At 04:15 on June 5, 2026, an explosion occurred at the New Mail sorting depot in Obolonsk. The parcel detonated directly on the conveyor belt — at the moment when workers were removing shipments during unloading. An eyewitness compared the blast to the impact of a kamikaze drone.
According to the company's press service, 58-year-old Ivan Zhariy was killed. Two others — Vadym Protsenko (41) and Denys Karachov (37) — were injured and are under medical supervision. The explosion caused a fire, which was quickly contained.
"The parcels were moving on the belt, a colleague was unloading them — the explosion happened at that moment."
New Mail employee, comment to Suspilne
Act of terror — officially
The Kyiv City Prosecutor's Office has opened a pre-trial investigation under Part 3 of Article 258 of the Criminal Code of Ukraine — a terrorist act that resulted in loss of life. The case is being handled by investigators from the Main Directorate of the Security Service of Ukraine in Kyiv and Kyiv Region. Explosive technicians from the Kyiv police, investigative and operational groups, and rescue workers from the State Emergency Service are working at the scene.
The sorting depot's operations have been temporarily suspended for the duration of the investigation. New Mail stated that it is conducting an internal review of safety procedures and providing assistance to the victim's family and injured employees.
Why this is more than just an industrial accident
The key detail: the explosion occurred during routine sorting — not during a special inspection of a suspicious shipment, but on a regular conveyor belt at 4 a.m. This means that the booby-trapped package passed through all preliminary stages of receipt and transportation.

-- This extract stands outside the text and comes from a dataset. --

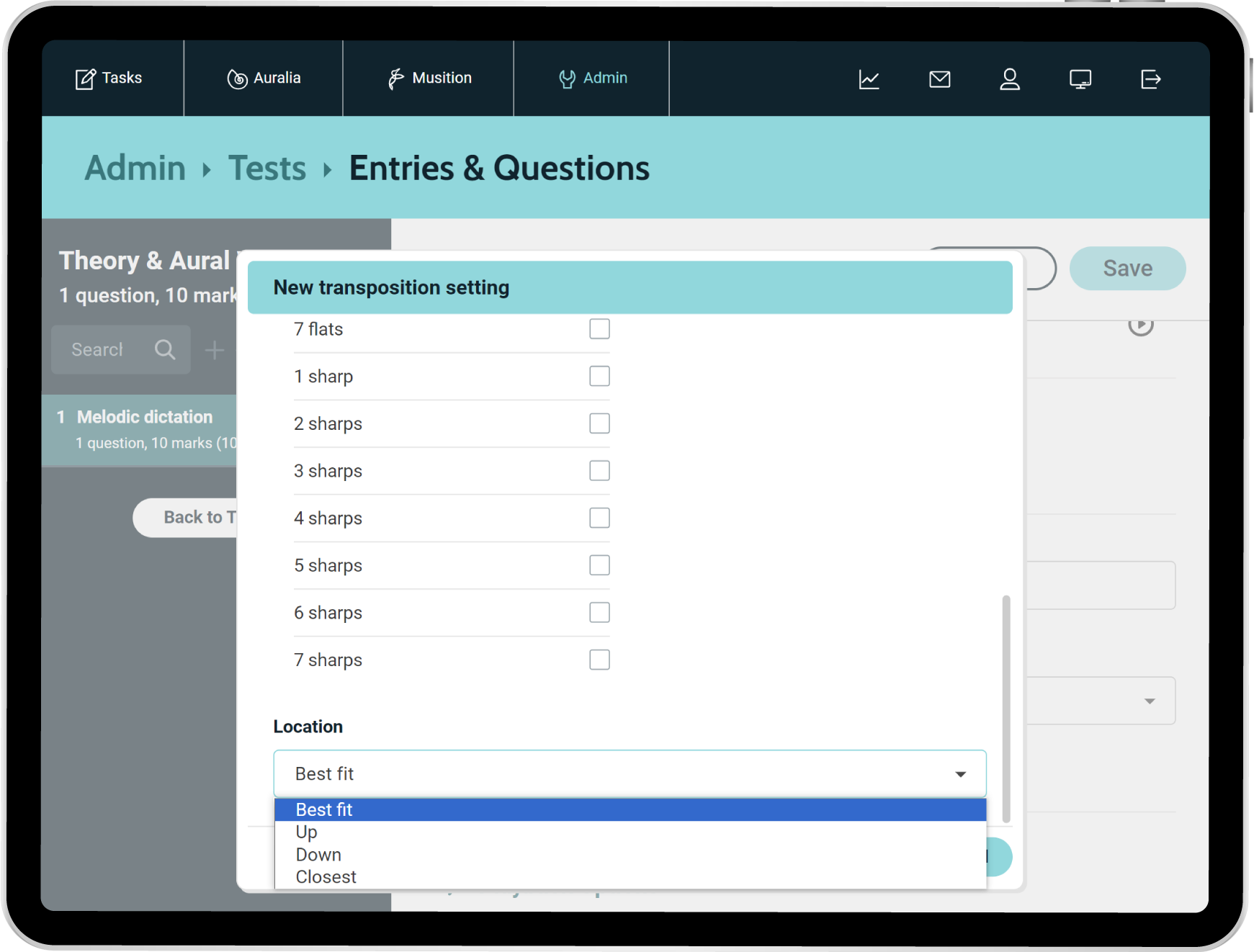1254x952 pixels.
Task: Check the 6 sharps checkbox
Action: (x=599, y=613)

The question is not only who sent the bomb — but at which stage the logistics chain of the country's largest postal operator proved vulnerable.

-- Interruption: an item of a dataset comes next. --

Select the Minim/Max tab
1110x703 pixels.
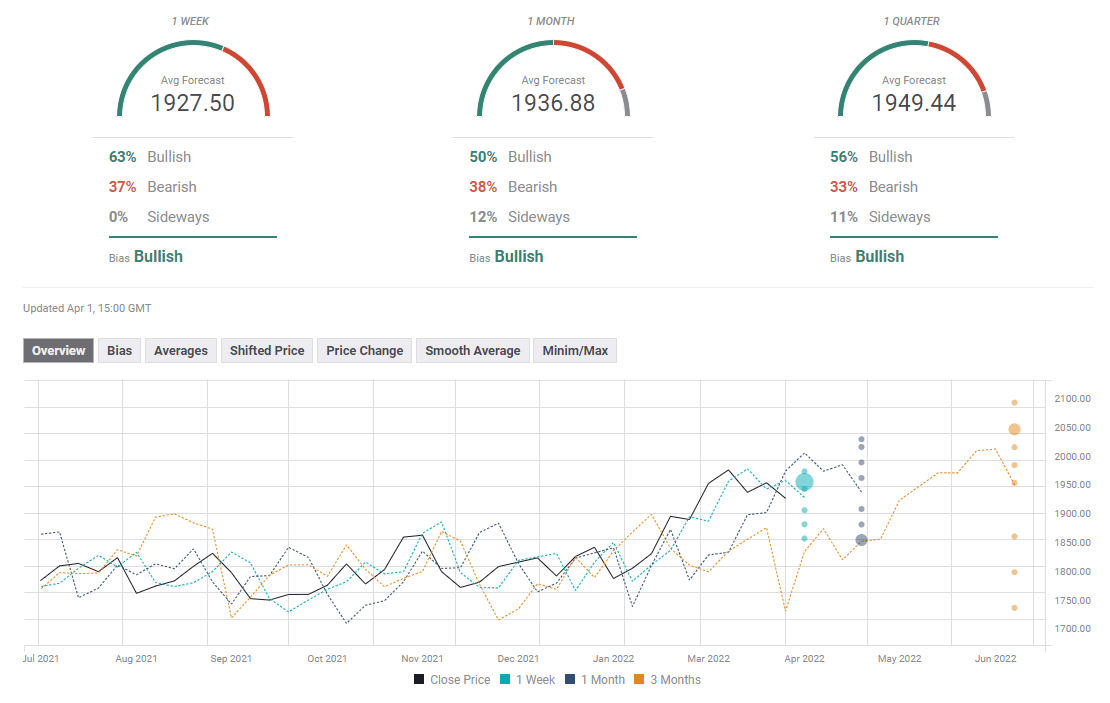click(575, 350)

- New Mail processes millions of shipments daily across Ukraine
- Most sorting happens at night — when staff is minimal
- Formal parcel inspection procedures exist, but do not provide for every package to be checked by an explosives expert
If the investigation determines that the explosive was placed in a parcel that came from a war zone or through Russia-controlled postal networks — the question will arise about a systematic review of security protocols for all private operators, not just New Mail. So far, the Security Service has not disclosed the parcel's route, leaving this question unanswered.